## Data listing:
——

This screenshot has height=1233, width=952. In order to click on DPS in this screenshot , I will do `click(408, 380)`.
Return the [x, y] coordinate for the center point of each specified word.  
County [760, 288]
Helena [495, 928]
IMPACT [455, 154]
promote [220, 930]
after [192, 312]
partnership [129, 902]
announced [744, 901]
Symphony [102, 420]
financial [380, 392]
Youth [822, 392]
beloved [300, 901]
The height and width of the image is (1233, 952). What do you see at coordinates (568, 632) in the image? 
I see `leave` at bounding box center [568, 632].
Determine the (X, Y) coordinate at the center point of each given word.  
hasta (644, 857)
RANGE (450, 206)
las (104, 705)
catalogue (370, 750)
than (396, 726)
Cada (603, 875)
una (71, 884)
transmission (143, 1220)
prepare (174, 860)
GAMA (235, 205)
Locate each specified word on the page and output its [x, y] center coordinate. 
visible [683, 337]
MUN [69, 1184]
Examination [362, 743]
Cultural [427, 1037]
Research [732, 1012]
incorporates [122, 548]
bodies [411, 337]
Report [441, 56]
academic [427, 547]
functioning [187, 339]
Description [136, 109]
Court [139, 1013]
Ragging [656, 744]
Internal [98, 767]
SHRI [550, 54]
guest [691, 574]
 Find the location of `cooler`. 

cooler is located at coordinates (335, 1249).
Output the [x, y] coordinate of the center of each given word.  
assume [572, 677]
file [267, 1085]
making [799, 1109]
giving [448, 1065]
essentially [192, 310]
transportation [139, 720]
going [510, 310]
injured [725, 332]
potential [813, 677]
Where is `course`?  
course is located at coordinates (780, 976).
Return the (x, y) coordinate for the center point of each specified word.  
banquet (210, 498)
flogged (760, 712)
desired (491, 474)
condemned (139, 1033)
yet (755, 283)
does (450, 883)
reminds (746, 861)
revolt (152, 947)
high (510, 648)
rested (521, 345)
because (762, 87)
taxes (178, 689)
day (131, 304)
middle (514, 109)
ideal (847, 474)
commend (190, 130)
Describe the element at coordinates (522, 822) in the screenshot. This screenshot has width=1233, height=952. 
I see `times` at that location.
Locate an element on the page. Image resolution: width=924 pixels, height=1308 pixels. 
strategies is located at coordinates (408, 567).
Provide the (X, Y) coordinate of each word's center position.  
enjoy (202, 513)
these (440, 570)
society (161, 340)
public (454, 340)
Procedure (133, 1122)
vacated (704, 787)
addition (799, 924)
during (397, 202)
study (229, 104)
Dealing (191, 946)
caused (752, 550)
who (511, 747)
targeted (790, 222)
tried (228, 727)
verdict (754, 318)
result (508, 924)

——

## Stated exercise:
Lay out the items from the line with "revolt (152, 947)" up to and including the line with "Procedure (133, 1122)" as a two-column CSV with headers item_text and answer. Use one row per item, with each value in its own quoted field and any line breaks converted to spaces.

## Result below:
item_text,answer
"revolt","(152, 947)"
"high","(510, 648)"
"rested","(521, 345)"
"because","(762, 87)"
"taxes","(178, 689)"
"day","(131, 304)"
"middle","(514, 109)"
"ideal","(847, 474)"
"commend","(190, 130)"
"Describe the element at coordinates (522, 822) in the screenshot. This screenshot has width=1233, height=952.","I see `times` at that location."
"Locate an element on the page. Image resolution: width=924 pixels, height=1308 pixels.","strategies is located at coordinates (408, 567)."
"Provide the (X, Y) coordinate of each word's center position. enjoy","(202, 513)"
"these","(440, 570)"
"society","(161, 340)"
"public","(454, 340)"
"Procedure","(133, 1122)"